**STATED PROBLEM 1:**
Count the lines in the entries below that contain the string "dimensions". Reply with the number alone.

Like all serious horseplayers, I, too, miss The Racing Network. I am now forced to watch and listen to the ignorant and endless chatter of the talking heads on Television Games Network because they are the only game in town.

I have complained many times to them, as I know others have, but they will not listen. They say they cannot show all of the races, but that is because they are talking all the time. Meanwhile, they continue to give their useless picks instead of showing races.

We don't want to see the post parade and a synopsis of each horse or hear the hosts talk about their underwear. Hard to believe, but they spent several minutes recently discussing one of the host's underwear. Just show the odds and the races! Serious horseplayers couldn't care less who they pick in any given race.

I suggested that if they cannot show a race because of time limits, at least show the results (scrolled across the bottom of the screen) of the race as TRN would do.

I also wonder why they spend so much time talking about a race that they cannot televise, such as last Saturday's Beverly D. from Arlington, because ESPN had the broadcast rights (on tape delay!). They should try to concentrate on the races that they can televise.

Since TRN is gone, I am stuck with TVG. I can only hope and pray that someone will pick up the pieces of TRN and try again for the sake of all serious horseplayers.

Donny Beckham - Irving, Texas

New Breeders' Cup race: How about a marathon?

I saw in Mike Watchmaker's July 25 column "How long is too long? 1 1/2 miles" that we have another member of the Thumbs Down on Marathons club.

Shame on Watchmaker. Doesn't he realize that cutting back these fixtures only motivates owners to breed for shorter distances? Racetrack managements are also well into this hysteria.

Our foreign brethren have seen fit to short-circuit this trend that started several years back. To their eternal credit, the Prix du Cadran and Ascot Gold Cup, among others, have been preserved.

It makes more sense to add a million-dollar World Thoroughbred Championship marathon race to the Breeders' Cup card, on turf or dirt, at a distance chosen by the B.C. Committee. The timing is perfect and what a reversal of form this would cause in breeding sheds and the carding of races throughout the world. This might even cause smaller tracks with animals of lesser quality to extend their careers by reinstituting the old marathon handicap series with their concurrent slower fractions.

Let's not forget that all industries, including the one we love, follow the money trail.

(P.S. Memo to Watchmaker: You still have time to return your season's pass to Ruidoso Downs.)

Al Grant - Maywood, N.J.

What's in a name? No vulgarity, please

The May 9 card at Hollywood Park included a first-time maiden by the name of Chingasos. A 2-year-old colt, he has since raced twice more in northern California.

The word "chingasos" happens to be a Spanish expression whose root is "chinga," meaning sexual intercourse in a crude and vulgar sense.

As idiomatic expressions in any given language go, a coinage is often created. In this case, the term "chingasos" translates in English into a crude reference to "the [expletive] big time."

I confess to not having read The Jockey Club's rules regarding naming horses. But I doubt that those rules countenance vulgarity, crudity, coarseness, or indecency in the matter of horses' names. If they do, then it is I who am out of step with the standards of the times.

On the other hand, if the rules and regulations do not permit an anomaly such as Chingasos, then I respectfully request that The Jockey Club look into the matter immediately. Hopefully, after due process is observed, the owner of the horse should be ordered to change the name.

**STATED PROBLEM 2:**
Name every television network mentioned in the letters above.

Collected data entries
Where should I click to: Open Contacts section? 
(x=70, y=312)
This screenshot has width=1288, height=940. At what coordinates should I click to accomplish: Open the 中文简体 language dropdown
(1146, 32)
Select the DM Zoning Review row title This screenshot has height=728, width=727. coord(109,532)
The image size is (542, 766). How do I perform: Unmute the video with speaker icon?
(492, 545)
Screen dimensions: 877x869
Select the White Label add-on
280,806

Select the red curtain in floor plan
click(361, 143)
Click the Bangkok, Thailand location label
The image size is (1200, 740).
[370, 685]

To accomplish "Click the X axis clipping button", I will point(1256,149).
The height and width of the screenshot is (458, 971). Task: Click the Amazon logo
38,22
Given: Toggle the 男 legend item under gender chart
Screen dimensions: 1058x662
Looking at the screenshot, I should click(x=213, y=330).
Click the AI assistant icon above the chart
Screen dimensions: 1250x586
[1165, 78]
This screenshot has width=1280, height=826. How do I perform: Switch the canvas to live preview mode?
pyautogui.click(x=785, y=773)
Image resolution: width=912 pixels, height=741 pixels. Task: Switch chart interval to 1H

**FINAL RESULT 1:**
3

**FINAL RESULT 2:**
The Racing Network (TRN)
Television Games Network (TVG)
ESPN